Segment Start: RECORDS TO PROCESS
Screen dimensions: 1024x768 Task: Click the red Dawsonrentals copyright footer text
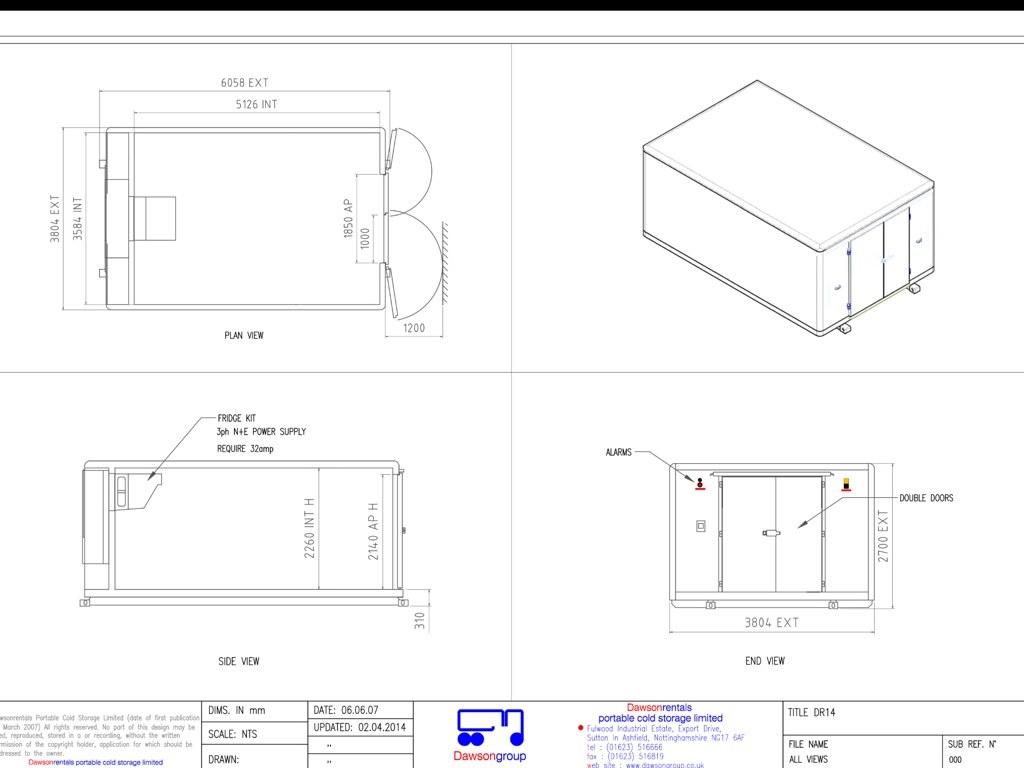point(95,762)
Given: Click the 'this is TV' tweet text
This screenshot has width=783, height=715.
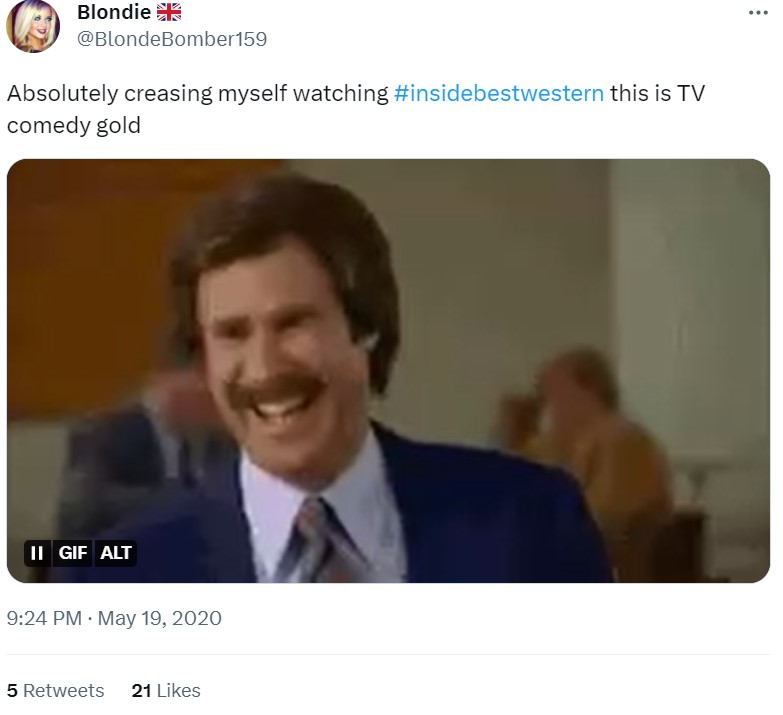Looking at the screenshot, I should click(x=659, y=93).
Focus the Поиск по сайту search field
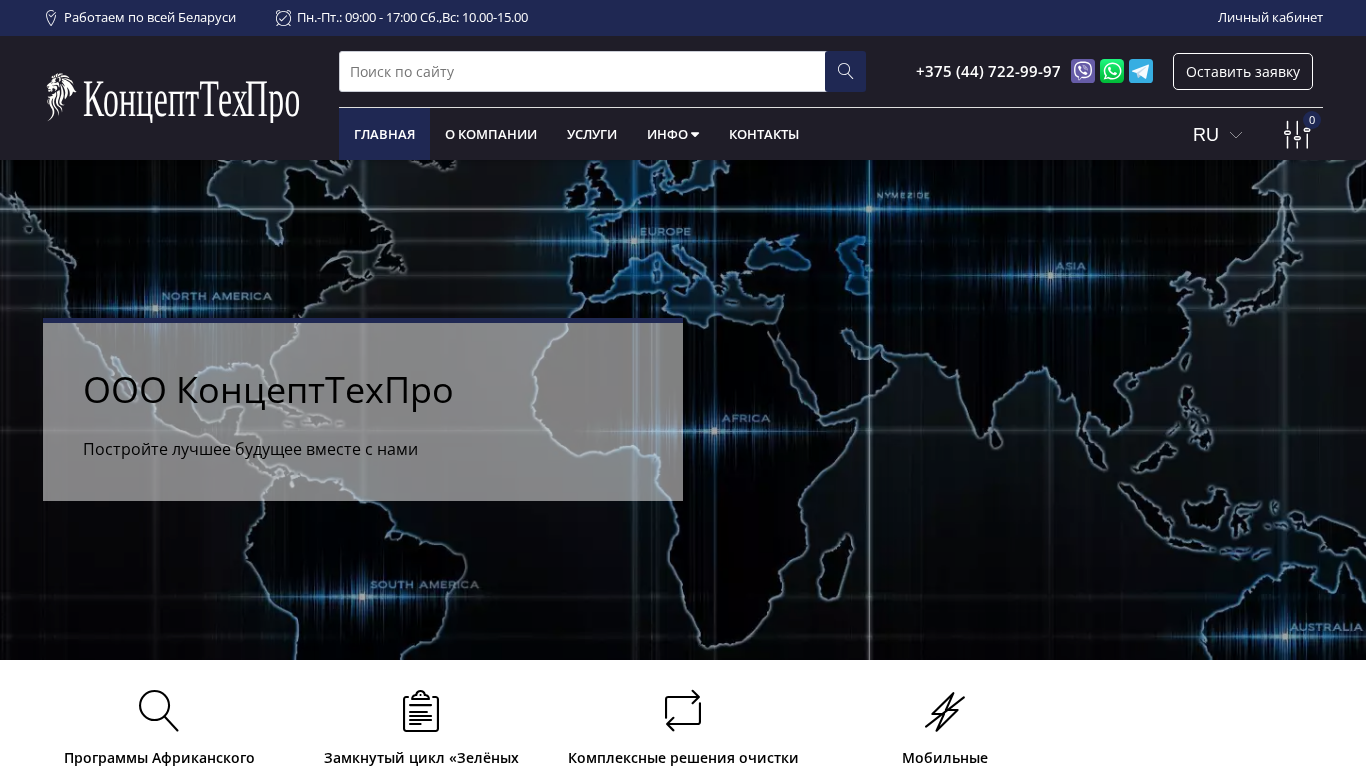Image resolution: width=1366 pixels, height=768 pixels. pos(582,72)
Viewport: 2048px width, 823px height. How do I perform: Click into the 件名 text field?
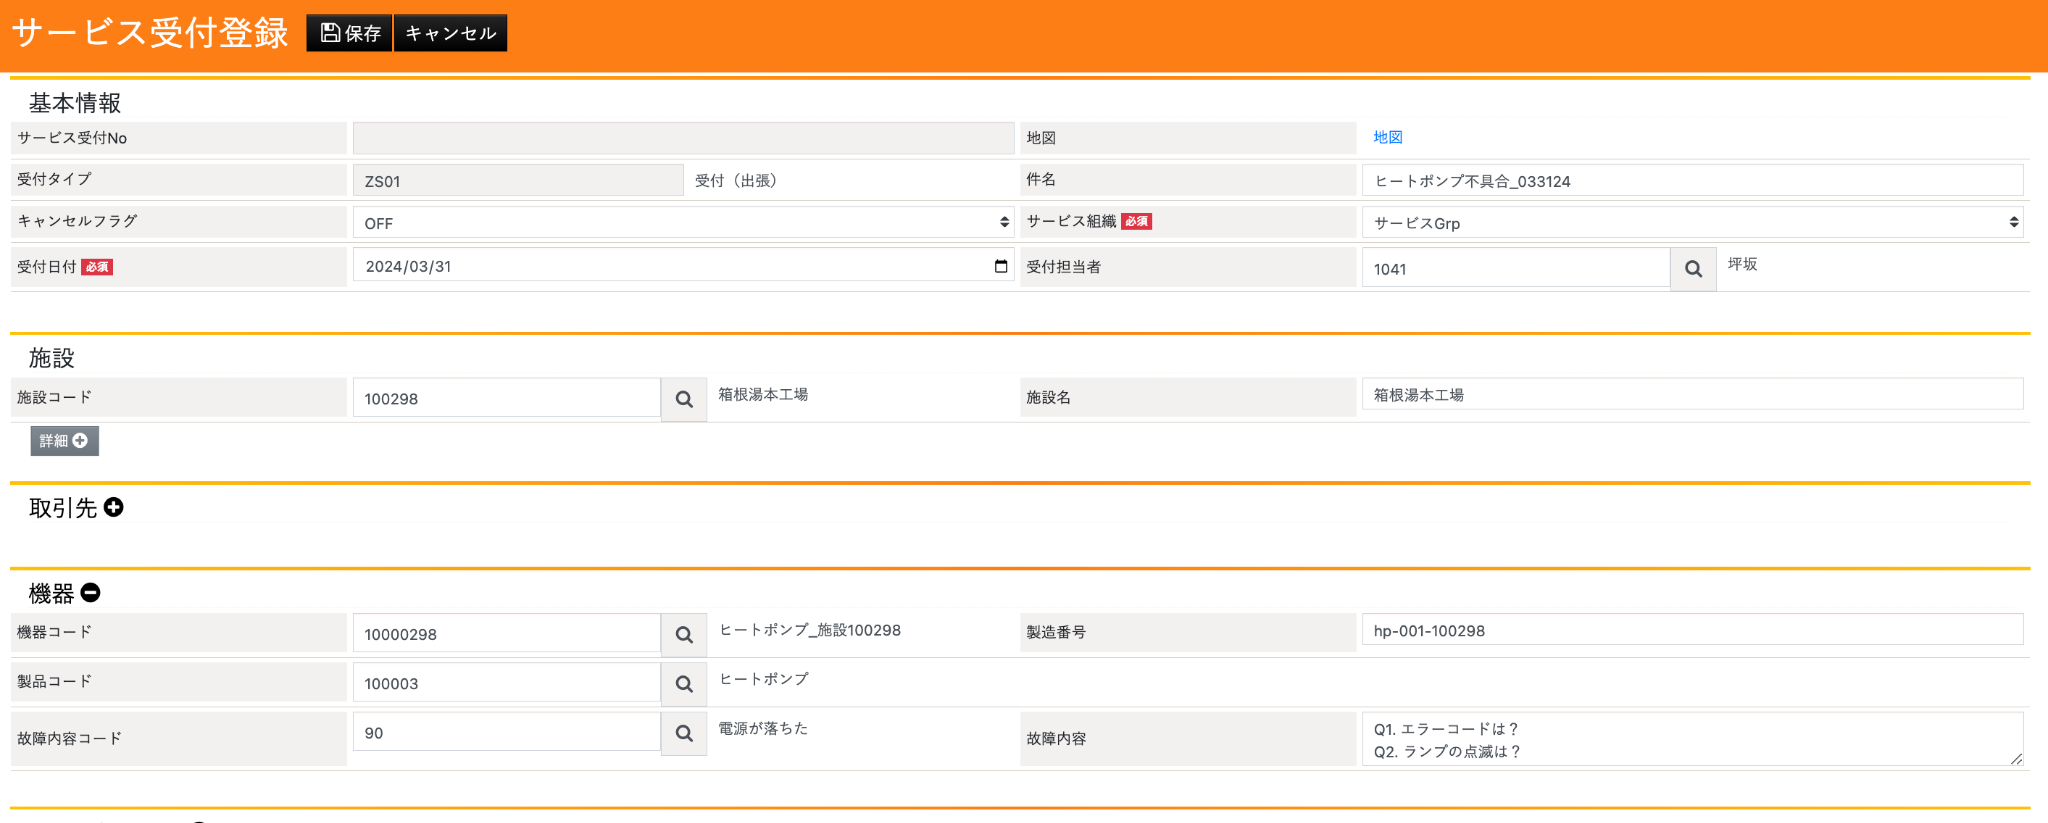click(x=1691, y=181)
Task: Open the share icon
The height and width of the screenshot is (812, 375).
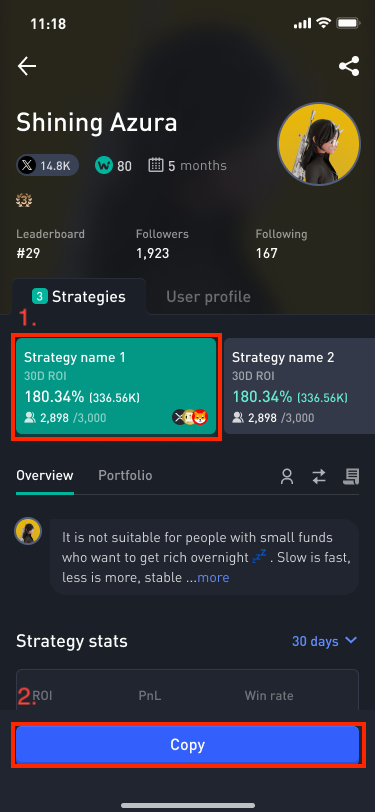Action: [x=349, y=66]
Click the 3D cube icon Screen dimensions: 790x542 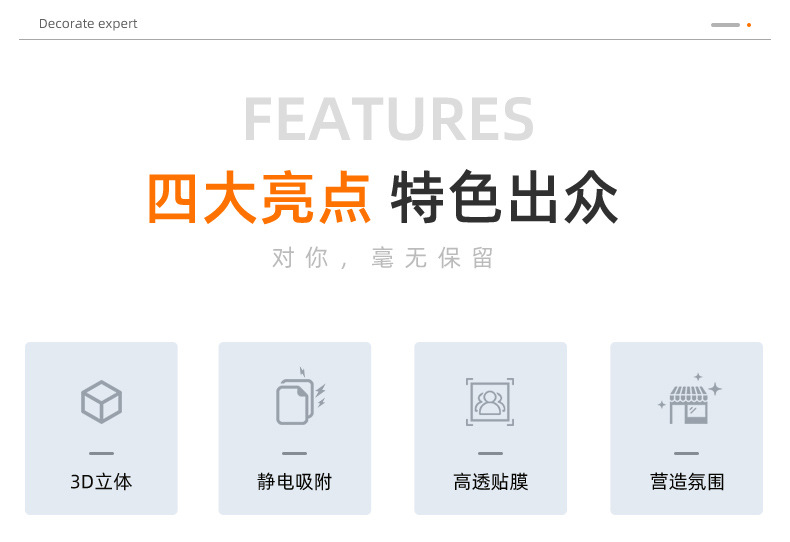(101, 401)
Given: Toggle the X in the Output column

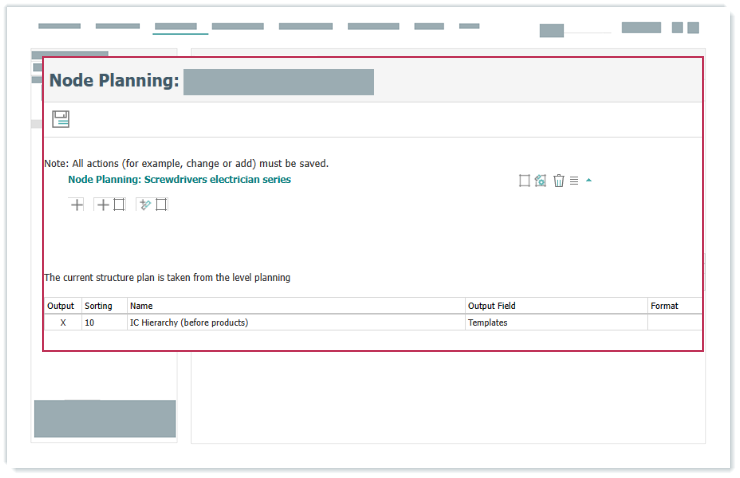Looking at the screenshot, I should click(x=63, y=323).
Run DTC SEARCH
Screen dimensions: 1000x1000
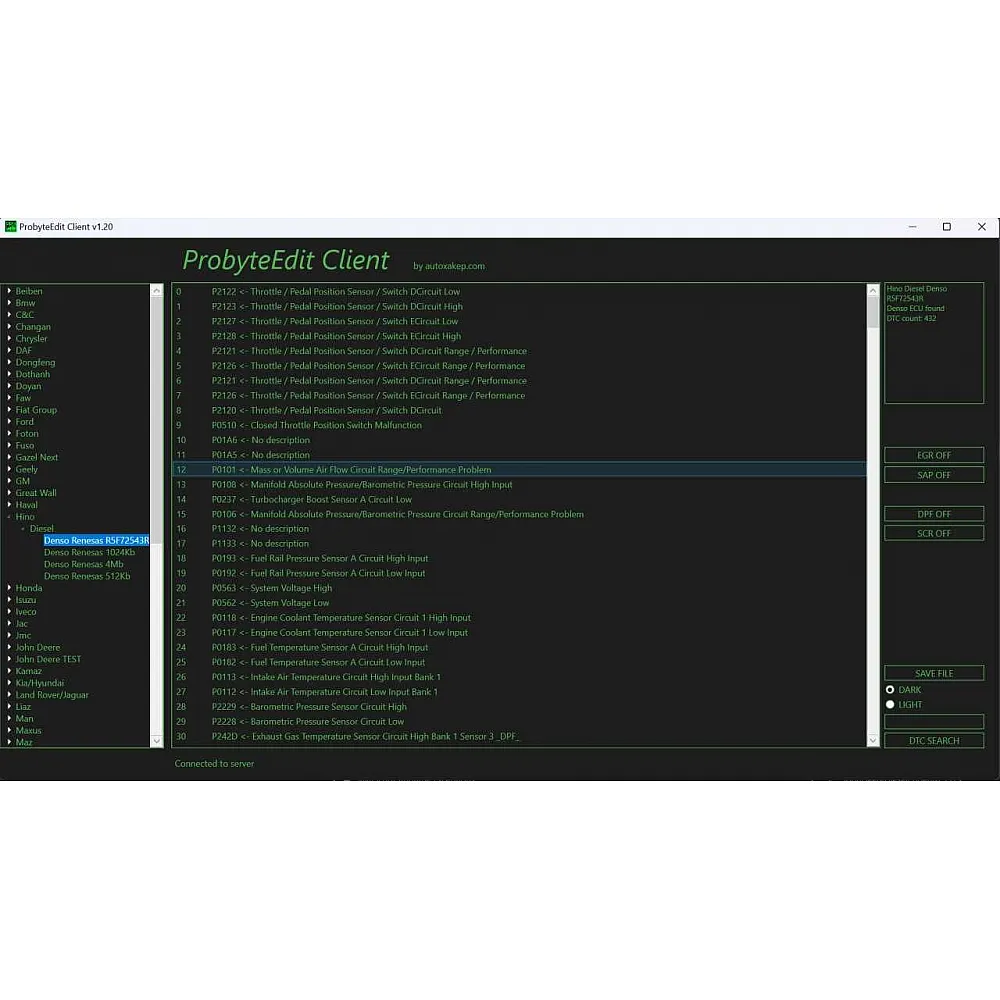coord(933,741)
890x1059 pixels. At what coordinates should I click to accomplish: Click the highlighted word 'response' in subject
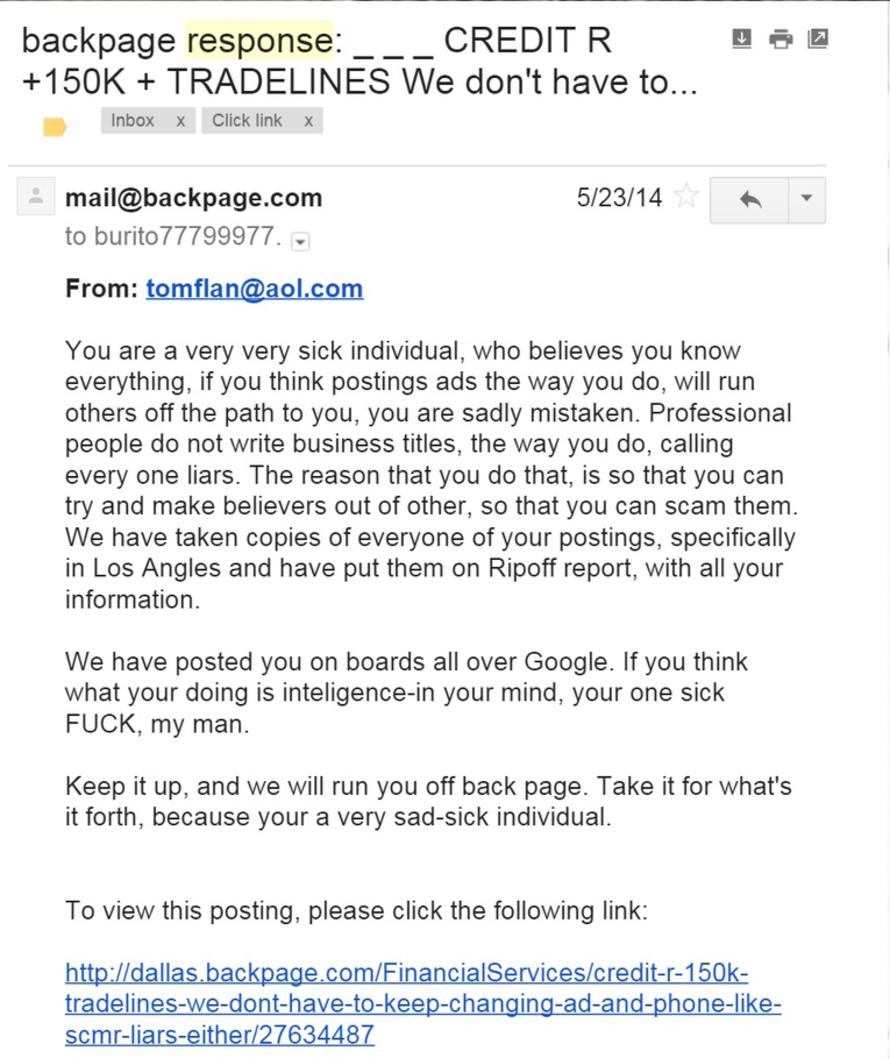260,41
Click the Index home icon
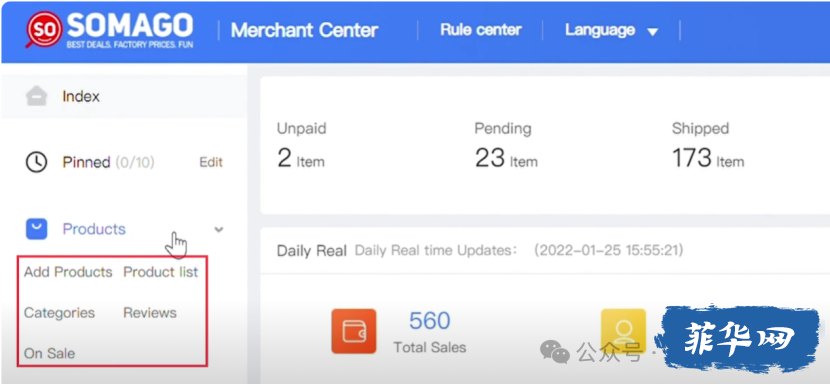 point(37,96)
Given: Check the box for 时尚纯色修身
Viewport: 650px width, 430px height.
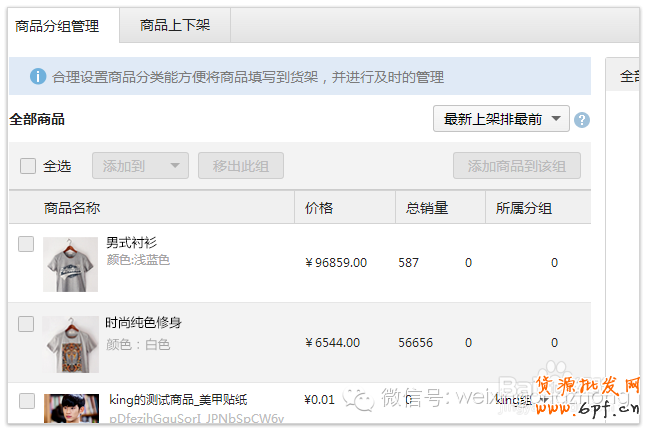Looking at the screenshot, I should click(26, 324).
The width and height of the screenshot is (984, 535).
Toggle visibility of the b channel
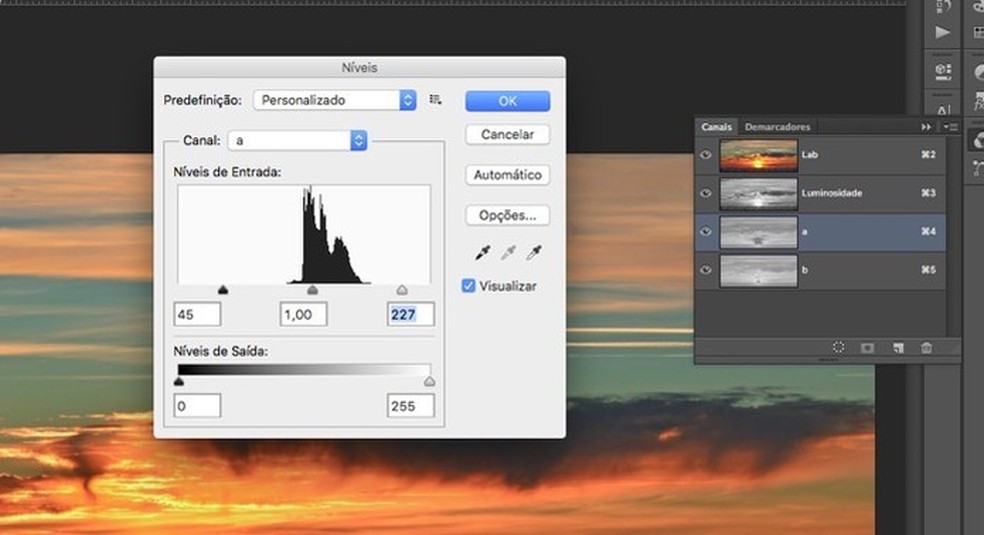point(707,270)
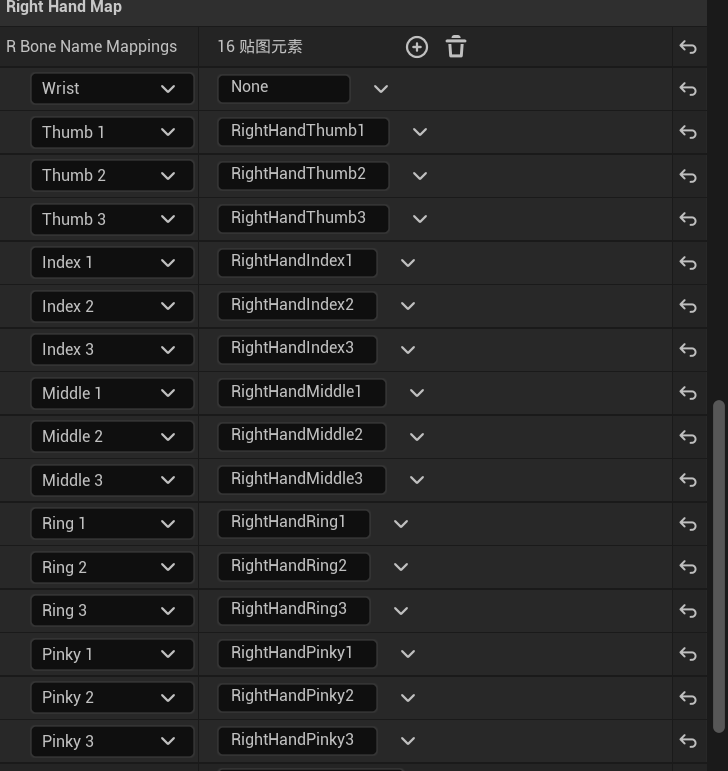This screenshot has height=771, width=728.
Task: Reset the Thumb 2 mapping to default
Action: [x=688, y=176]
Segment End: RECORDS TO PROCESS
[TASK TO COMPLETE] Every line from the one bearing "Viewport: 650px width, 430px height." through the end of the data above must be output exactly, and no picture may appear.

[SOLUTION FOR THIS PROBLEM]
Viewport: 650px width, 430px height.
Looking at the screenshot, I should click(26, 324).
The width and height of the screenshot is (984, 535).
Toggle visibility of the b channel
point(707,270)
This screenshot has height=771, width=728.
Task: Reset the Thumb 2 mapping to default
Action: [x=688, y=176]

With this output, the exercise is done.